NBC News, citing two law enforcement officials, reported that Dear mentioned "no more baby parts" when questioned.
When asked if he thought the clinic was the target, Suthers said: "It certainly appears that way."
Police named the two civilians killed as Jennifer Markovsky, 35, and Ke'Arre Marcell Stewart, 29.
Stewart was an Iraq War army veteran and the father of two young daughters, while Markovsky, a Hawaii native, had a boy and a girl. Both were accompanying friends at the clinic, US media reported, citing relatives.
The third victim was previously identified as Garrett Swasey, 44, a campus officer at the University of Colorado in Colorado Springs who had raced to the scene of the shooting.
Swasey was a former top ice skater who trained and became friends with US Olympic skater Nancy Kerrigan.
Several vigils were held over the weekend in Colorado Springs, the state's second-largest city and a place known for its conservative politics and fundamental religious organizations.
Colorado Springs, which was blanketed by snow as the drama unfolded over several hours into the early evening Friday, is also ringed by three military bases and the US Air Force Academy.
President Barack Obama on Saturday declared "enough is enough," as he called for tighter controls to stop the "easy accessibility of weapons of war" to "people who have no business wielding them."
- 'Damage has been done' -
There were also calls for better protection for groups that provide abortions, a procedure that remains highly divisive in the United States.
Critics, many of whom seek to outlaw abortion in the United States, have falsely accused Planned Parenthood of selling fetal organs and body parts for profit, and encouraging women to have abortions in order to expand such operations.
Planned Parenthood receives some government funding but little of that goes for abortion procedures.
"We need to call the threats of violence and the intimidation of health care providers and patients what it is -- domestic terrorism," Karen Middleton, executive director of NARAL Pro-Choice Colorado, said in a statement.
"More public officials in Colorado and across the country, not just advocacy groups and the people on the frontlines, need to take a stand opposing domestic terrorism and supporting women's health."

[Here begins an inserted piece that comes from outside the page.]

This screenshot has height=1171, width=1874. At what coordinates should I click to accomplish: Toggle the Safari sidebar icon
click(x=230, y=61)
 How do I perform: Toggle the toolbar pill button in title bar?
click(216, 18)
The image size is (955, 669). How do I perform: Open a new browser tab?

Joy Garscadden, a long-time Planned Parenthood advocate, told The Denver Post at one vigil: "I don't know if this guy is anything other than your run-of-the-mill psycho person with easy access to weapons.
"It doesn't matter. The damage has been done."
Planned Parenthood of the Rocky Mountains CEO and president Vicki Cowart praised the 15 clinic employees "who did what they needed to do to protect everyone in the building."
The clinic had been targeted by repeated protests and had a sophisticated security system in place that police were able to tap into to follow the gunman inside the building, said Suthers, the mayor.
The shooting was the second in weeks in Colorado Springs to leave several victims.
On Halloween, a man armed with a semi-automatic rifle, a revolver and a pistol gunned down a bicyclist and two women at a house for women fighting alcoholism and drug abuse.
He was killed shortly after in an exchange of gunfire with police.